There’s no evidence that forcing women into longer waiting periods has a measurable effect on a woman’s decision to get an abortion. One study conducted in Utah found that 86 percent of women had chosen to get the abortion after the waiting period was over. Eight percent of women chose not to get the abortion, but the most common reason given was that they were already conflicted about abortion in the first place. The author of that study recommended that clinics explore options with women seeking abortion and offer additional counseling to the small percentage of women who are conflicted about it, rather than states imposing a burdensome waiting period.

The bottom line is that the majority of women who choose abortion make up their minds and go through with it, irrespective of the many roadblocks placed in their way by overzealous state governments. And we know that those who cannot overcome those roadblocks—for financial or other reasons—are the ones who experience actual negative effects. As we saw in Whole Woman’s Health, those kinds of studies, when admitted as evidence in the court record, can be critical in striking restrictions down.

Of course, the Supreme Court has not always expressed an affinity for scientific data, as Justice Anthony Kennedy demonstrated in Gonzales v. Carhart, when he announced that “some women come to regret their choice to abort the infant life they once created and sustained,” even though he admitted there was “no reliable data to measure the phenomenon.” It was under Gonzales that so many legislators felt equipped to pass laws backed up by no legitimate scientific evidence in the first place.

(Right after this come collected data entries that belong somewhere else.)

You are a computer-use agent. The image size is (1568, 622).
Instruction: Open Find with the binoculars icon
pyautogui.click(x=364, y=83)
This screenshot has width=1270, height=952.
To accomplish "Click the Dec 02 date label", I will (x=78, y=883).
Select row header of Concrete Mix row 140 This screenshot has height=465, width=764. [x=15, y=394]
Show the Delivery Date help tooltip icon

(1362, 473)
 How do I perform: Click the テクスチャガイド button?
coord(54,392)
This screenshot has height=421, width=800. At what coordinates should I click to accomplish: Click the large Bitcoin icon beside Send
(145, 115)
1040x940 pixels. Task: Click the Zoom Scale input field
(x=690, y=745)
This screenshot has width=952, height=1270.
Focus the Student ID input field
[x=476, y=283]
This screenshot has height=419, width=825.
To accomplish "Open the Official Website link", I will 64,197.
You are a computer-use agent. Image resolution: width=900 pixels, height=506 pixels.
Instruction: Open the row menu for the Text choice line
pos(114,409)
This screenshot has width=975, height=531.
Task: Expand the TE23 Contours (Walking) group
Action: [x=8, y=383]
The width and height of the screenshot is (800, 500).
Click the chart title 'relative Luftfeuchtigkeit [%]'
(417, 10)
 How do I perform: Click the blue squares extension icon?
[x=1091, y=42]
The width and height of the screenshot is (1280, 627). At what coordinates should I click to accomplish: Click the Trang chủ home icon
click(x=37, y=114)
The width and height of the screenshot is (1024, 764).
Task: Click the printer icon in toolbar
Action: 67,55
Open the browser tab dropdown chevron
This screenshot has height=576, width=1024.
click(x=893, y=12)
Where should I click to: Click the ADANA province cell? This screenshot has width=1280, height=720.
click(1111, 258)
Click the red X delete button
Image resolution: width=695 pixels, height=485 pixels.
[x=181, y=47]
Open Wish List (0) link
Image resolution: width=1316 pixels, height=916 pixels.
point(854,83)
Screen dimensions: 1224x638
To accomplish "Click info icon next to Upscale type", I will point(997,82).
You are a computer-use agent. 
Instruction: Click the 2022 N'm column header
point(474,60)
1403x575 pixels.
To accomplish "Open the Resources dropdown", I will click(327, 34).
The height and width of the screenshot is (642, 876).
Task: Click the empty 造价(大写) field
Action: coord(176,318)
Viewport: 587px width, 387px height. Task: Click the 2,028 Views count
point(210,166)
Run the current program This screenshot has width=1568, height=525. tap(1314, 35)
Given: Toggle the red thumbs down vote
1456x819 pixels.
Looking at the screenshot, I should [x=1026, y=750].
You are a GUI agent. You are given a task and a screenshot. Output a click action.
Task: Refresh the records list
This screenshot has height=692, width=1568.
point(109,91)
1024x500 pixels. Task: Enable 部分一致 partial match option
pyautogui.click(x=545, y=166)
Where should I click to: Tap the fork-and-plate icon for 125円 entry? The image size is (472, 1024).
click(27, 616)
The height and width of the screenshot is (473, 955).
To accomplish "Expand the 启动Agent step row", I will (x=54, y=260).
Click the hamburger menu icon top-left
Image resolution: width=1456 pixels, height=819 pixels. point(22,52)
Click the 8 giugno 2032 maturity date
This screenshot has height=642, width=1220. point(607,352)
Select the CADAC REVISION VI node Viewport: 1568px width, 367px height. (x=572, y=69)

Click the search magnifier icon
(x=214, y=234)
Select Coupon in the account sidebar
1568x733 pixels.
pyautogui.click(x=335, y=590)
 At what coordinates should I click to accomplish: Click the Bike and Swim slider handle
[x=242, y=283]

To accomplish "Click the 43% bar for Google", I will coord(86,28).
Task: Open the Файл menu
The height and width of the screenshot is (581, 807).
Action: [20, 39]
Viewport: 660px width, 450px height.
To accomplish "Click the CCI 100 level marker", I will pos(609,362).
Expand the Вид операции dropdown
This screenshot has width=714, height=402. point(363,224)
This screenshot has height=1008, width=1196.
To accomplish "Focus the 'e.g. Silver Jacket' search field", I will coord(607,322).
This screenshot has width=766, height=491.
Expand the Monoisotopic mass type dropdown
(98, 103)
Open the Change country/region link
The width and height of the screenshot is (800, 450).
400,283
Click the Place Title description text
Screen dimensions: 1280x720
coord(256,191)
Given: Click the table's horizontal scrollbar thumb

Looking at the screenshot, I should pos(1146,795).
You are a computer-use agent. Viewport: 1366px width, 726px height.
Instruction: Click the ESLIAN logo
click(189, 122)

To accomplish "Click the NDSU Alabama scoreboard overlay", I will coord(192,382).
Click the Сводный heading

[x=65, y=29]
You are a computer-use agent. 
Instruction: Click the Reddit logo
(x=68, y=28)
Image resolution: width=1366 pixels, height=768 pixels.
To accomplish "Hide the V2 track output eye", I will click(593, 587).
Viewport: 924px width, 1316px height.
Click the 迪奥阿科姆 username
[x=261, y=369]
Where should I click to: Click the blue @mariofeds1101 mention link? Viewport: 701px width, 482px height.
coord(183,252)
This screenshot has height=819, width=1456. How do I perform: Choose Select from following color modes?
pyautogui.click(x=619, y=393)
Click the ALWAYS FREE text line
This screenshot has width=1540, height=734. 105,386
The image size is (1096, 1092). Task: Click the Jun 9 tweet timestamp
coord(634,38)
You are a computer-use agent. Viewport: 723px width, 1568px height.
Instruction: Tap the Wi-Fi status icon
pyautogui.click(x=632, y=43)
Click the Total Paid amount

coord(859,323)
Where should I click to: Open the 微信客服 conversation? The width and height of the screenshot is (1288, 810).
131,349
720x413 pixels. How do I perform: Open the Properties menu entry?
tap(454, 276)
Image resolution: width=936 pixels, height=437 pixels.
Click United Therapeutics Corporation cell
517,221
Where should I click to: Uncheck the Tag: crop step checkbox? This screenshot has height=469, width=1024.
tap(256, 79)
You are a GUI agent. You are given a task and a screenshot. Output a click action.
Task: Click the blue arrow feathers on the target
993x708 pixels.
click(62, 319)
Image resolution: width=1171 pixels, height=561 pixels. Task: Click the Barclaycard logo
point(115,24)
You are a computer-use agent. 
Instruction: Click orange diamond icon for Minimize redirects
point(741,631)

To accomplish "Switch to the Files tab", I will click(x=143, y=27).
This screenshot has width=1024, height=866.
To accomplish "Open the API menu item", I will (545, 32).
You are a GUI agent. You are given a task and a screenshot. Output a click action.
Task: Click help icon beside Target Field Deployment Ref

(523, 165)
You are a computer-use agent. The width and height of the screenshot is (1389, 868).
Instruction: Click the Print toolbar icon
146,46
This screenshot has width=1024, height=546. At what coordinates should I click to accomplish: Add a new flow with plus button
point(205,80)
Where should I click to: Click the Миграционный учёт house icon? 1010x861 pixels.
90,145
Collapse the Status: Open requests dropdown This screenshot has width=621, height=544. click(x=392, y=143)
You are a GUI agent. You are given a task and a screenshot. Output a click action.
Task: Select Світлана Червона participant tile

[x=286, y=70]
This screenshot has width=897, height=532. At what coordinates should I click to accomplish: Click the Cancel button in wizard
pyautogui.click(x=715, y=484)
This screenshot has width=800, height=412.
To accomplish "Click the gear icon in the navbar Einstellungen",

Whole Woman’s Health offers reproductive rights advocates an opportunity to revisit a host of anti-choice restrictions that states claim are intended to advance one interest or another—whether it’s the state’s interest in fetal life or the state’s purported interest in the psychological well-being of its citizens. But if the laws don’t have their intended effects, and if they simply throw up obstacles in front of people seeking abortion, then perhaps, Whole Woman’s Health and its focus on scientific data will be the death knell of these laws too.